▶ [ESTRATTO DEL DOCUMENTO]:
• • • • • • •

Post n°38 pubblicato il 08 Maggio 2021 da daniela.g0
 

Frate Alexis gettato in terra dalla polizia (Foto: Caserta24ore)         

 

Cari Lettori, nei primi di maggio è accaduto a Roma un episodio gravissimo. Un frate francescano è stato gettato in terra dalle forze dell'ordine e poi spinto dentro la loro vettura per essere portato via.    

Pochi giorni dopo, a Chivasso in Piemonte, la mattina del 6 maggio 2021, è avvenuto un enorme dispiegamento di forze di polizia per bloccare le strade di accesso al locale "La Torteria" della signora Rosanna, che ha scelto di mantenere aperto il suo locale nonostante le norme anti-CoVID. E' stato disposto, oltre il sequestro del locale, perfino quello della sua automobile.    

Di entrambi i casi, ne ha parlato in un video l'avvocato Edoardo Polacco, che ormai da tempo prende le difese dei cittadini italiani privati dei loro diritti costituzionali.

• • • • • • •

Voci archiviate

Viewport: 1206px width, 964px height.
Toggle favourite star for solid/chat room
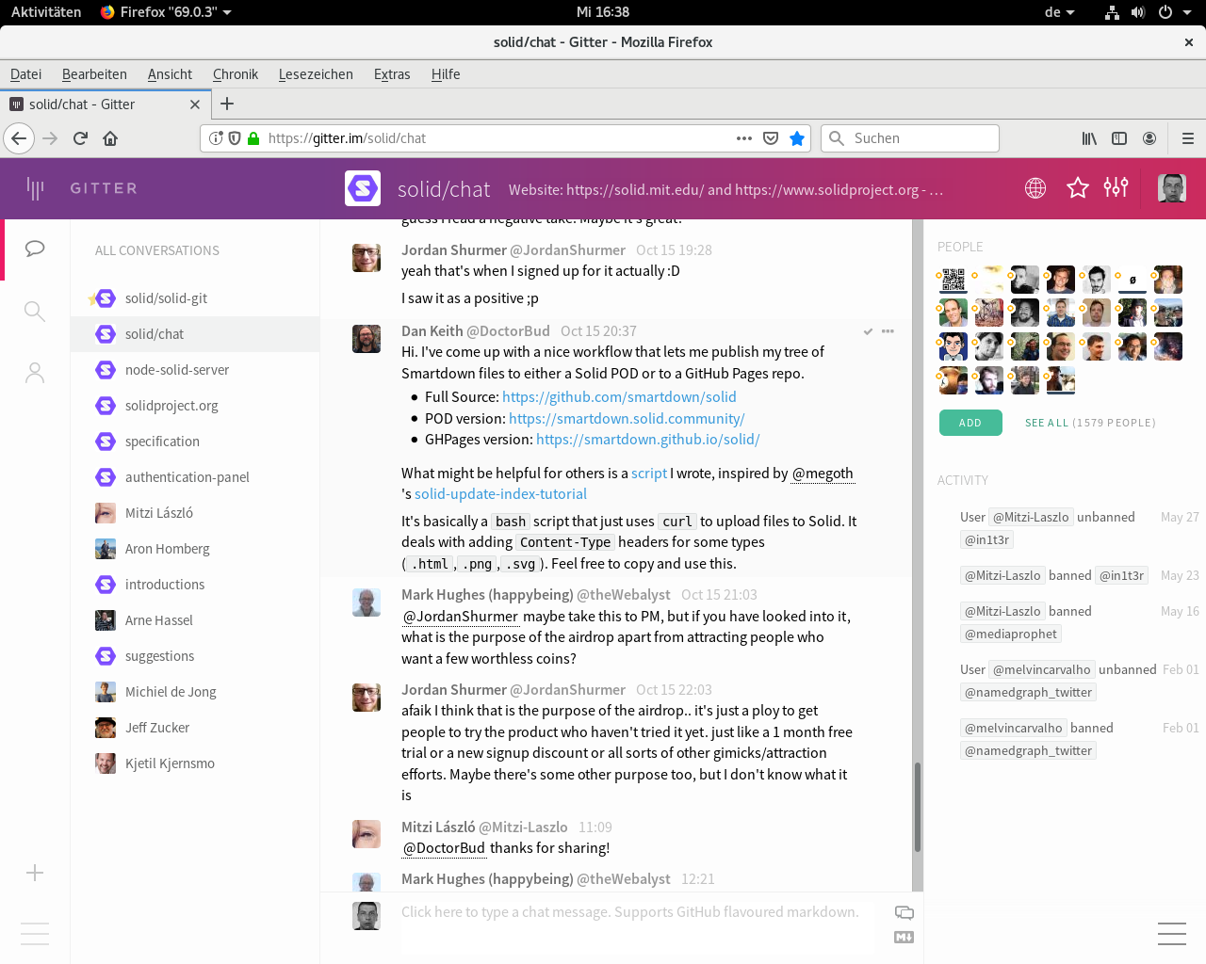click(x=1077, y=188)
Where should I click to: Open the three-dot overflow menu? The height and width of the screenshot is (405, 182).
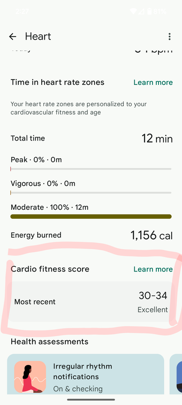[169, 37]
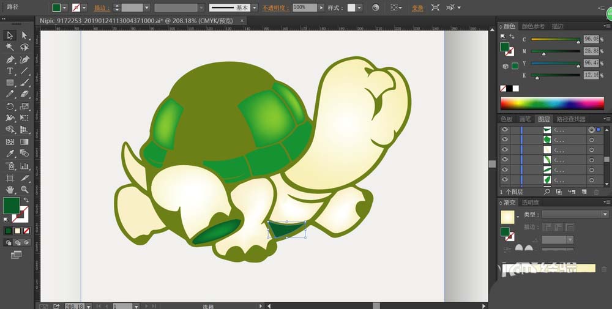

• • • • • • •

▶ [CONSEGNE]:
1 - Riporta il passo del brano da "Cari Lettori, nei" a "della sua automobile.".
2 - Secondo il brano, oltre al locale della signora Rosanna, che cosa è stato sequestrato?

▶ [SOLUZIONI]:
1 -
Cari Lettori, nei primi di maggio è accaduto a Roma un episodio gravissimo. Un frate francescano è stato gettato in terra dalle forze dell'ordine e poi spinto dentro la loro vettura per essere portato via.    

Pochi giorni dopo, a Chivasso in Piemonte, la mattina del 6 maggio 2021, è avvenuto un enorme dispiegamento di forze di polizia per bloccare le strade di accesso al locale "La Torteria" della signora Rosanna, che ha scelto di mantenere aperto il suo locale nonostante le norme anti-CoVID. E' stato disposto, oltre il sequestro del locale, perfino quello della sua automobile.

2 - La sua automobile.